Leserbrief zum WA-Artikel  "Unterstützung

aus Bönen" vom 17. Juni 2010

 

Sehr geehrter Herr Herbst,

mit regem Interesse habe ich den oben genannten Artikel gelesen und musste feststellen, dass sich hier die Meinung eines guten und treuen Parteisoldaten widerspiegelt.

Da ich im Leben den Beruf des Soldaten ausübe, kann ich Ihnen jedoch aus eigener Erfahrung berichten, dass bei uns die Zeiten, in denen Soldaten sich keine eigene Meinung bilden durften, glücklicherweise lange vorbei sind. Ich möchte daher Sie und Ihre Genossen dringend, zum Wohle unseres Landes und der Bürger, die in ihm leben, bitten, dieses Denken schnellstmöglich abzulegen und zu einem konstruktiven Miteinander zu finden.

Der Wähler hat den Parteien am 9. Mai 2010 einen Auftrag erteilt und da der Wähler mit großer Mehrheit demokratische Parteien gewählt hat, kann der Auftrag hier nur lauten: Bildung einer stabilen Regierung durch eine große Koalition. Ich denke, ich brauche Ihnen hier nicht die Probleme unseres Landes aufzählen, die einer Lösung bedürfen und nicht nur einer bloßen Verwaltung.

Was der Wähler mit Sicherheit nicht wollte, und von dieser Kritik nehme ich meine Partei ausdrücklich nicht aus, ist das Verhalten von Kleinkindern, welches uns zur Zeit von den Führungsebenen beider großen Parteien dargeboten wird.

Hier werden auf dem Rücken des Landes persönliche Animositäten gepflegt und ausgetragen, Probleme ausgesessen und damit noch vergrößert, dieses von beiden Parteien und allen Verantwortlichen und ohne Rücksicht auf Verluste. Persönliche Befindlichkeiten werden über die Aufgabe gestellt.

‘Ich will das, ich will dieses, ich kann nicht mit dem oder mit dem, die Nase des einen ist schief, die Ohren des anderen sind zu groß’ – das alles schön verpackt und verkauft unter dem Mantel von Sachthemen und die treuen Parteisoldaten preisen die Ware im Wählervolk auch noch an.

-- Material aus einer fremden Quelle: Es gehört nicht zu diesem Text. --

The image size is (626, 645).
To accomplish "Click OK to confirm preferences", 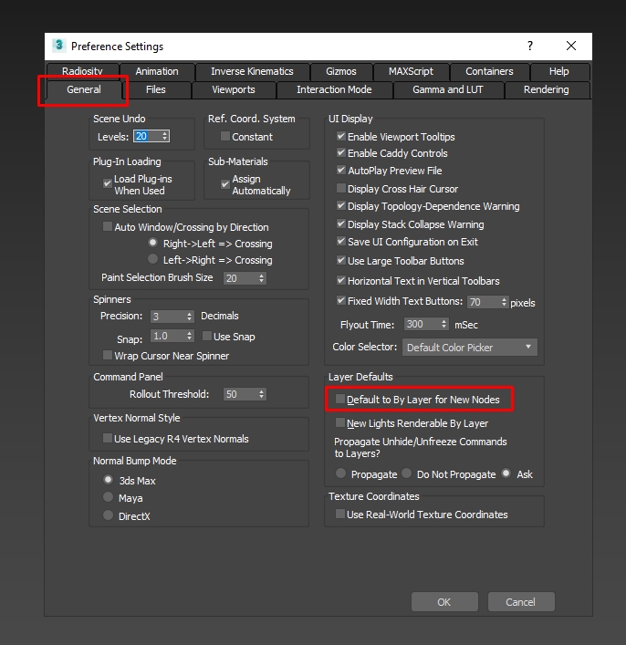I will click(444, 602).
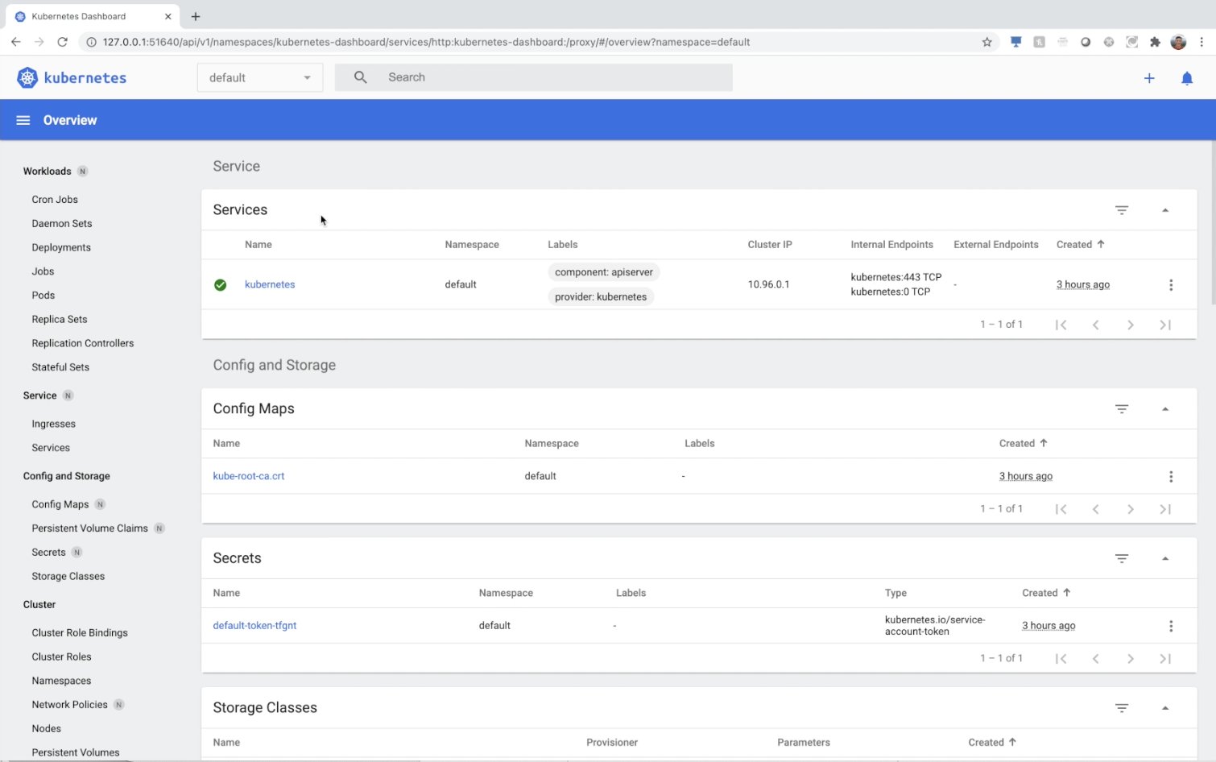1216x762 pixels.
Task: Click the search magnifier icon
Action: point(359,77)
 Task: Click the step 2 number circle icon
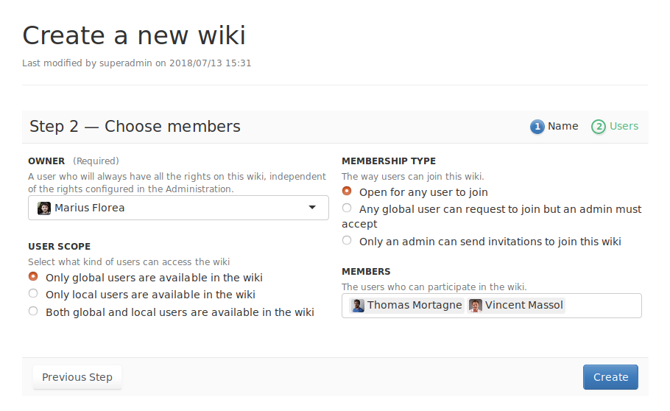click(x=599, y=127)
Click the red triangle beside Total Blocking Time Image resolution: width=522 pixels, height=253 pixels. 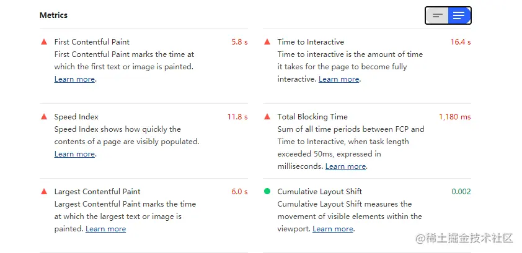click(267, 116)
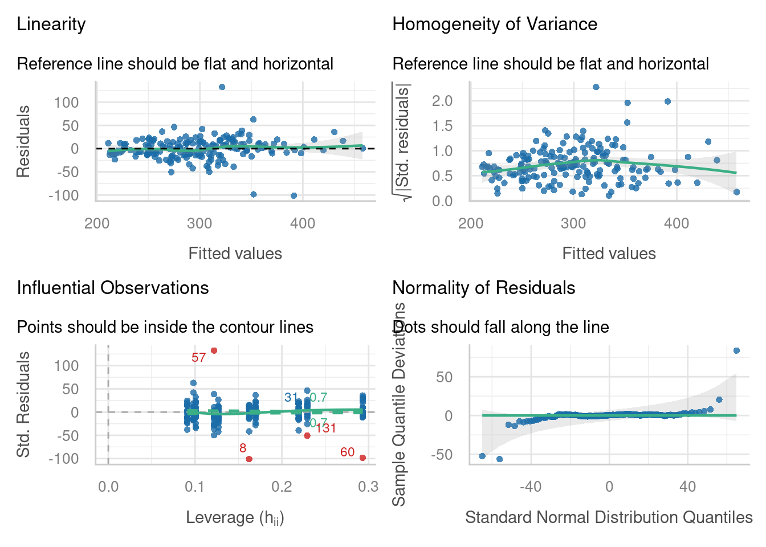Click the red point labeled 8
Viewport: 766px width, 547px height.
pyautogui.click(x=249, y=459)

Herr Herbst, wer etwas will, sucht Möglichkeiten, wer etwas nicht will sucht Gründe und wenn wir an der Basis jetzt noch anfangen, diese Gründe zu bestätigen, halte ich das für den völlig falschen Lösungsansatz für die Probleme unseres Landes.

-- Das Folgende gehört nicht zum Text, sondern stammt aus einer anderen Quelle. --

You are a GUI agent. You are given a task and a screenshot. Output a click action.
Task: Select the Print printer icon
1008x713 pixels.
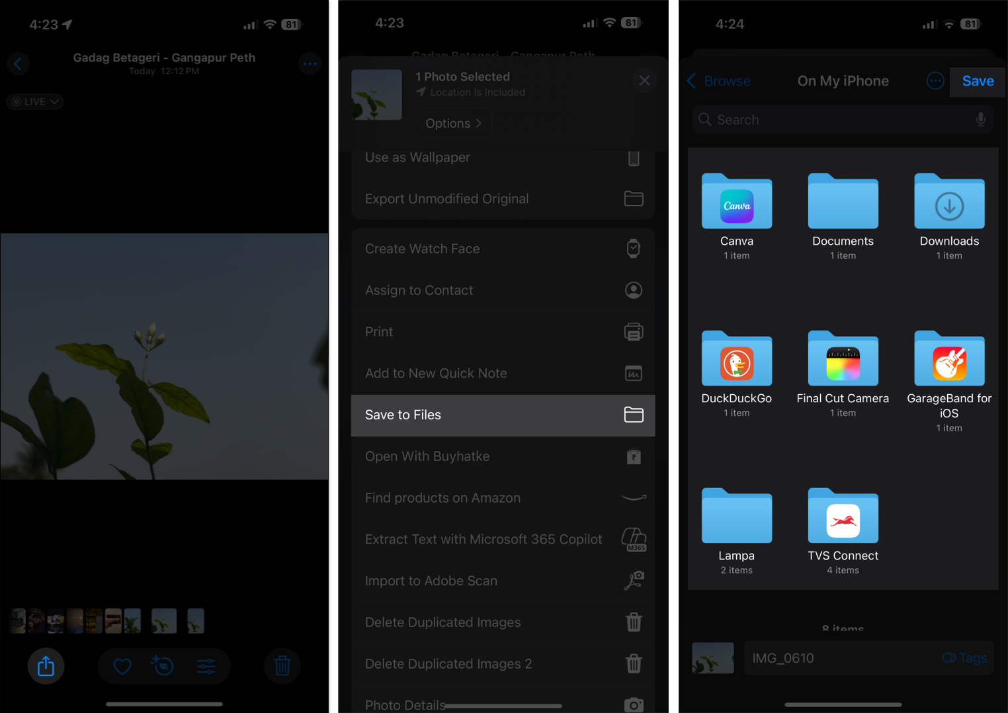coord(633,331)
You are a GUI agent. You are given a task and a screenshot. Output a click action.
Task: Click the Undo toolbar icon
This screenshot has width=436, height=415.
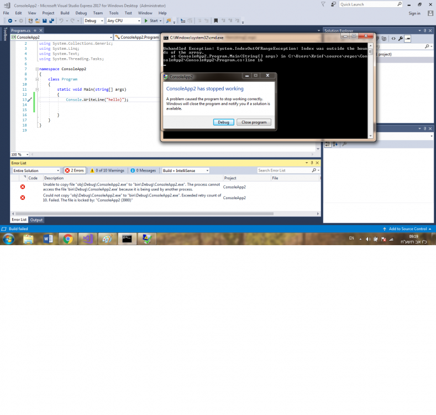tap(61, 20)
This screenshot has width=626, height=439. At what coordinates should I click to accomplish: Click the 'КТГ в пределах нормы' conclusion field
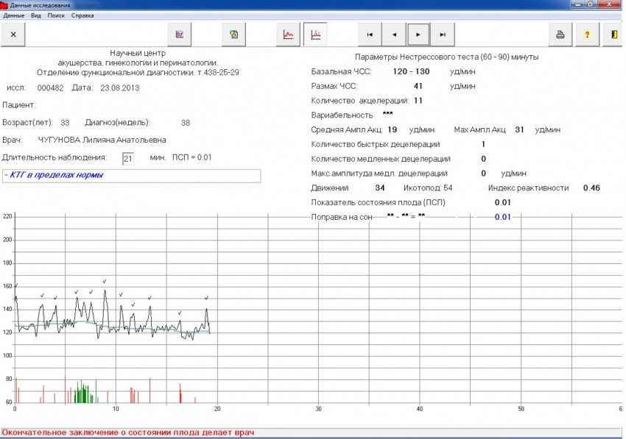[x=131, y=176]

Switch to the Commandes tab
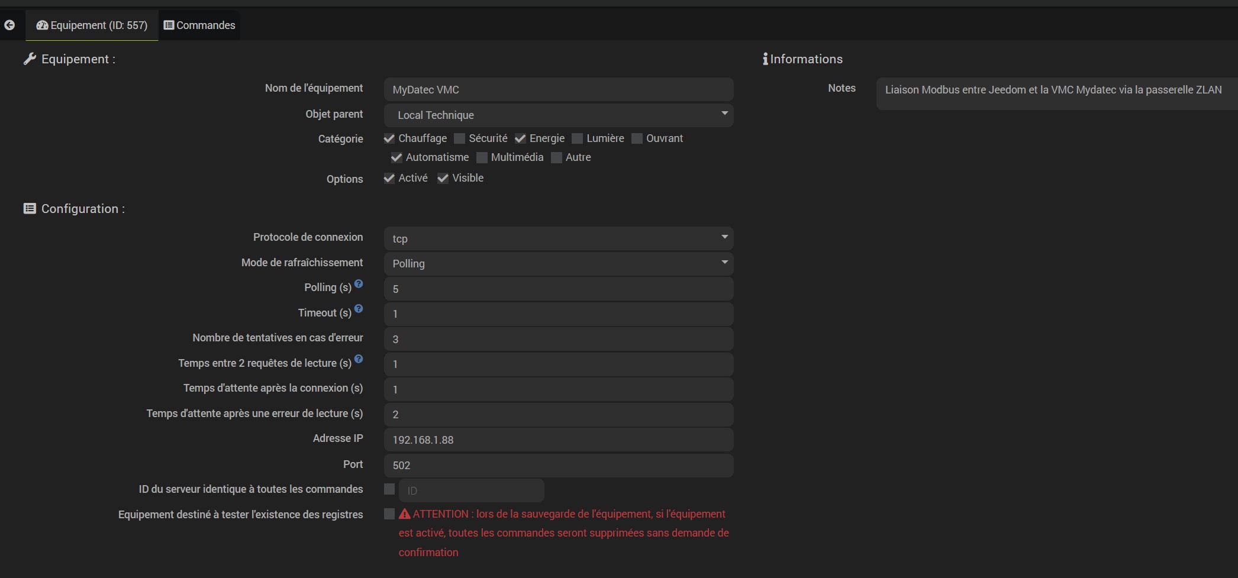pyautogui.click(x=199, y=25)
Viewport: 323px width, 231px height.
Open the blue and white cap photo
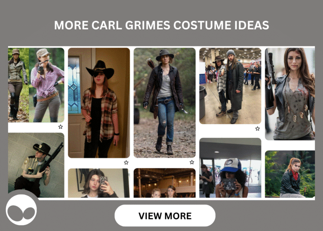(x=230, y=168)
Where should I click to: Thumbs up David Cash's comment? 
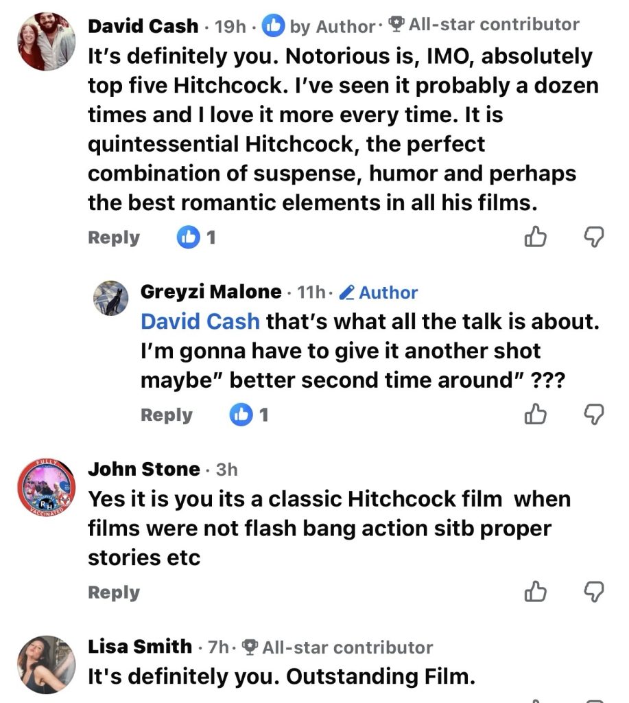click(534, 238)
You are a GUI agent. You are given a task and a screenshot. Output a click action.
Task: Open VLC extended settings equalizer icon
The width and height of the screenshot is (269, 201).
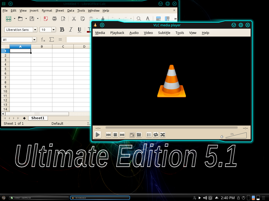click(139, 135)
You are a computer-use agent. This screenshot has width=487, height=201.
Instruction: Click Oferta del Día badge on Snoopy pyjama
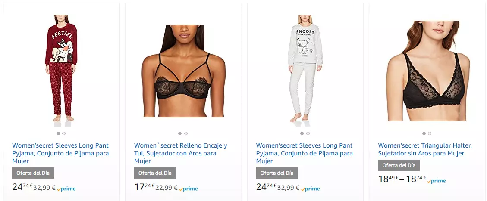[x=277, y=173]
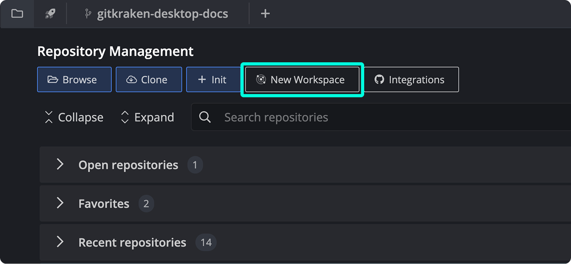Select the magnifying glass search icon

(205, 117)
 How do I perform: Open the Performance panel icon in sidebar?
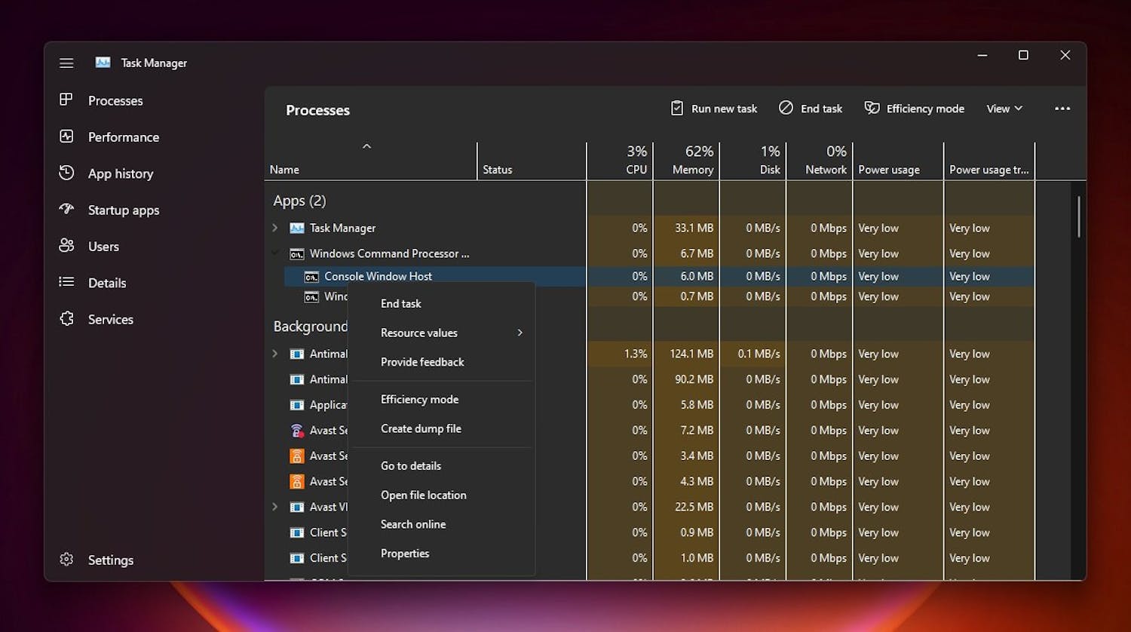[x=66, y=137]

Wenn unsere Trainer diese Möglichkeiten für unser Zusammenspiel nicht finden, müssen wir, die Mannschaften, diese Möglichkeiten suchen, finden und diese den Trainern aufzeigen und nötigenfalls, falls unsere Verantwortlichen nicht mit den Kindereien aufhören, diesen ihr Spielzeug wegnehmen und es in verantwortungsvollere Hände geben damit, es nicht kaputt geht.

Analog zu einem Teil des deutschen Volkes, das vor Jahren auf die Strasse ging und „Wir sind das Volk“ rief, sage ich zu Ihnen, lassen Sie uns in die Parteizentralen gehen und rufen: „Wir sind die Partei und ein Teil des Landes, macht das, wofür ihr gewählt worden seid und arbeitet zusammen zum Wohle unseres Landes.“

Und wenn unsere Trainer uns nicht richtig aufstellen, müssen wir sie auswechseln und neue anstellen.

Ein wie von Ihnen dargestelltes „Richtig so“ halte ich hier in jedem Falle definitiv für den falschen Weg.